What role do other assets play in your portfolio alongside equities and bonds? Precious metals, commodities and alternative investments, for example.
In addition to equities (currently approx. 70% weighting) and bonds (approx. 21% weighting), precious metals also play an important role in the DJE Multi Asset & Trends portfolio (8% weighting).* The latter are an important long-term component of the portfolio for particularly challenging market phases and serve as a safety anchor. However, this asset class has also made a significant positive contribution to performance in recent years and in 2025 in particular, not least due to the increased geopolitical uncertainty in the world.
Are there currently any regions/states and sectors in your fund that you see as particularly attractive?
In terms of sectors and regions, we currently see improved potential for selected equities in China in the technology sector (strong innovation) and the consumer sector (focus of political efforts in 2025). Japanese companies in the financial industry, which are benefiting from rising interest rates. In the European market for beneficiaries of the steeper yield curve and volatility. Furthermore, in the US market for selected companies in the technology sector and in the financial industry, although political risks and volatility are certainly significantly higher here at present.

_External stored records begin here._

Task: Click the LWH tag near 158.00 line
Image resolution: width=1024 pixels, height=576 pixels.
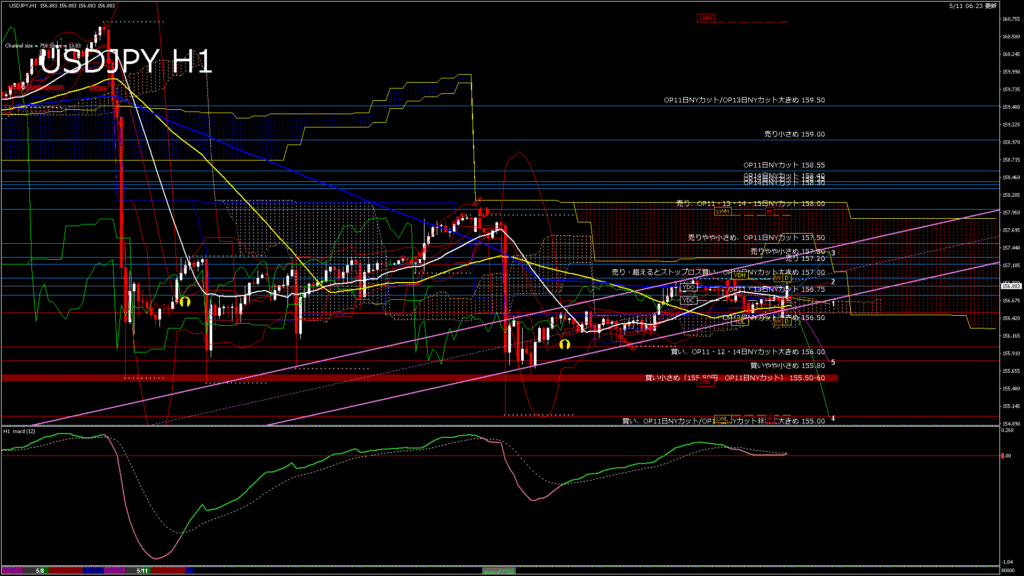Action: [722, 211]
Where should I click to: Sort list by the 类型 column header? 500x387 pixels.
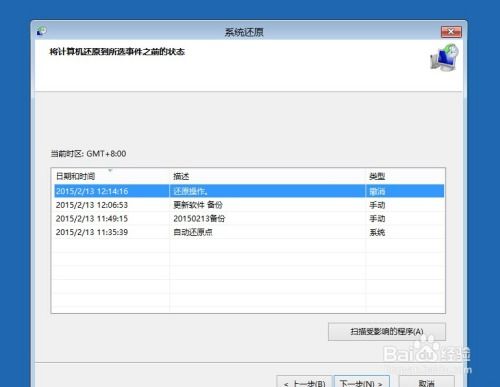(x=405, y=176)
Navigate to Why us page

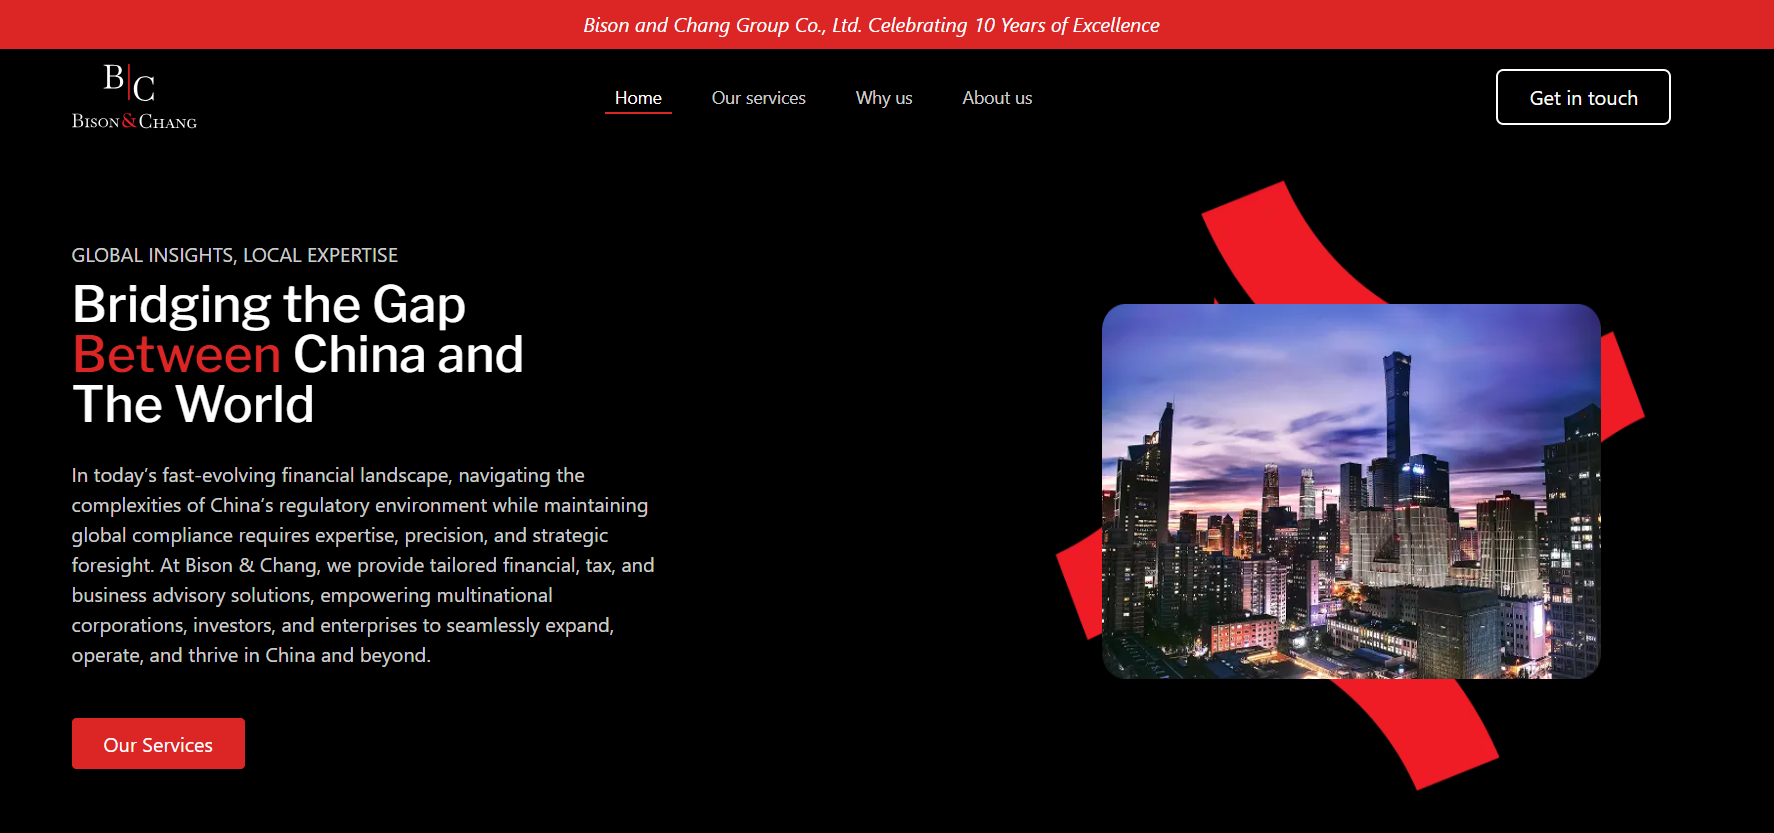point(884,98)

How have you reacted to the AI hype in the fund? Furthermore, the US technology giants in particular have corrected sharply, how does this influence your investment decisions?
So far, we have been able to benefit from the positive development of many companies in the AI environment in the US in 2024, as well as from the catch-up movement of Chinese competitors this year. Currently, the risk/reward balance is shifting towards application providers, as early winners in hardware and infrastructure may be heading towards a slowdown in investment appetite, with increasing doubts about rapid monetization and potential margin pressure from growing supply capacity.

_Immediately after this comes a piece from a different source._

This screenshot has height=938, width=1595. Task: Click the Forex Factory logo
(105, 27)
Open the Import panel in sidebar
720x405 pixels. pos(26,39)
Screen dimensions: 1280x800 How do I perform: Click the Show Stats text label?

Speaking of market corrections: Is it a recovery process or are we facing a bear market?
At the moment, it is still a "healthy correction", which is primarily being driven by the huge increase in uncertainty caused by the US government's policies. However, this level of uncertainty should not be overstretched by the US government, as otherwise the feared economic slowdown could become more pronounced, which has not yet been anticipated by the market.
Can you also name 2-3 highly weighted stocks from your portfolio? Why are these stocks interesting?
The shares of Tokio Marine and Sumitomo Mitsui Financial Group are currently* in the top 10. Among other things, both are benefiting from the rising interest rate level in their home market of Japan, but also from the persistently higher interest rate level in the US dollar. The top holdings also include the aforementioned beneficiaries of higher market volatility, such as Deutsche Börse.
*As at 31.03.2025.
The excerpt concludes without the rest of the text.